Stored data entries
BEGIN
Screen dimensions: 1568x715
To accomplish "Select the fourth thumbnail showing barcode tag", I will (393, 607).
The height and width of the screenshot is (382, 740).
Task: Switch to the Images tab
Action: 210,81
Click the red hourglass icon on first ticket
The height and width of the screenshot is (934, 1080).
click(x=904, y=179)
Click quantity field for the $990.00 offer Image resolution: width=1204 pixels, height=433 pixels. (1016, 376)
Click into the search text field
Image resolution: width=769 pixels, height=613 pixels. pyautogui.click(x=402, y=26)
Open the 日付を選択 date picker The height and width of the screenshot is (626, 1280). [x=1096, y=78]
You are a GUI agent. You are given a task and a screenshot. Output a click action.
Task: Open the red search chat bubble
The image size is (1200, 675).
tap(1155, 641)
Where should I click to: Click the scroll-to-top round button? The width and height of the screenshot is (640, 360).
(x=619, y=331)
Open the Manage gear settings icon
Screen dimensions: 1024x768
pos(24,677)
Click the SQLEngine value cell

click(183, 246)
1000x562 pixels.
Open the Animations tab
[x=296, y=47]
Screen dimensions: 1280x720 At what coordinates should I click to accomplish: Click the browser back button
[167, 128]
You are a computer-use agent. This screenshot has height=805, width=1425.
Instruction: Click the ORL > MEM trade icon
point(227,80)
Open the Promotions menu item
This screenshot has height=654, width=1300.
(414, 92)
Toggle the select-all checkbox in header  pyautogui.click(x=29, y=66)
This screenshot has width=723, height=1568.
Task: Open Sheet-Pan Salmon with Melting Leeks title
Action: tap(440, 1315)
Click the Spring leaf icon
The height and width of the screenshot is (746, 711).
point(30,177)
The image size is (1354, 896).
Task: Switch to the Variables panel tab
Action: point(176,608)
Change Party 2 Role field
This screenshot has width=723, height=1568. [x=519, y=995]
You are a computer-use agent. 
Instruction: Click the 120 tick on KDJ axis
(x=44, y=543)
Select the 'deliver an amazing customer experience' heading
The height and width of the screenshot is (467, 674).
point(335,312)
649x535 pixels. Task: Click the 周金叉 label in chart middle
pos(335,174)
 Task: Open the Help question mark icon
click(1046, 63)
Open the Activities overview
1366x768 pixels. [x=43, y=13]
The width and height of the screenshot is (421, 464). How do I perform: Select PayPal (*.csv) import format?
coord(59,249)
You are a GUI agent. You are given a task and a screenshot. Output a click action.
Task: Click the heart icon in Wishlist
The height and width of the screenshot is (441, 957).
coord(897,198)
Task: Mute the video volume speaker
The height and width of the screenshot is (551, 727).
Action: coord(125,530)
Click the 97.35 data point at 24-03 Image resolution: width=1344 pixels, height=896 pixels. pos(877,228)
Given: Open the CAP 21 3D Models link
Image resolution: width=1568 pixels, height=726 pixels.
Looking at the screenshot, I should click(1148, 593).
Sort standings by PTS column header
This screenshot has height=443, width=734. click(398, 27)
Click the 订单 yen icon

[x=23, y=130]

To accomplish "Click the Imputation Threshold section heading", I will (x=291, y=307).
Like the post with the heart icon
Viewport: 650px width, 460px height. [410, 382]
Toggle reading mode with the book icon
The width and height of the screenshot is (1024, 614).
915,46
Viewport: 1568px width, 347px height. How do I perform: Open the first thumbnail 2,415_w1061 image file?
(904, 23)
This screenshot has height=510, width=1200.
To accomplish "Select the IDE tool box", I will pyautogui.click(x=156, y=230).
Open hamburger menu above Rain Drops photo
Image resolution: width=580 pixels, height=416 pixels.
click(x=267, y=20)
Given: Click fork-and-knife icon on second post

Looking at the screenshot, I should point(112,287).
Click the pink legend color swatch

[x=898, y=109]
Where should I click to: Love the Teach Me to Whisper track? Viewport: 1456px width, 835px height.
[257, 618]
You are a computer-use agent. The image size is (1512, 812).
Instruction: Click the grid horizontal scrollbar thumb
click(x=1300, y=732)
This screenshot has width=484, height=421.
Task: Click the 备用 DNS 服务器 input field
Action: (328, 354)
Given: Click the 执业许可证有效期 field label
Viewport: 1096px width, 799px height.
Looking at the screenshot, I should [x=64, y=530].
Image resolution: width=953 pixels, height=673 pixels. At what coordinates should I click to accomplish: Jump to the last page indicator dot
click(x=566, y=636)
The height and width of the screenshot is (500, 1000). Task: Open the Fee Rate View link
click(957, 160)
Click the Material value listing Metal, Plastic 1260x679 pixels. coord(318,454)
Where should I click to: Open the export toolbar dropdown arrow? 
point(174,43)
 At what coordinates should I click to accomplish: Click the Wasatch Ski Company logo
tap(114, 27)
END
Description of the task -> Could you print exactly the lines from the one containing "Ski Company logo" through the last line of the records above?

Output of the exercise ->
 At what coordinates should I click to accomplish: Click the Wasatch Ski Company logo
tap(114, 27)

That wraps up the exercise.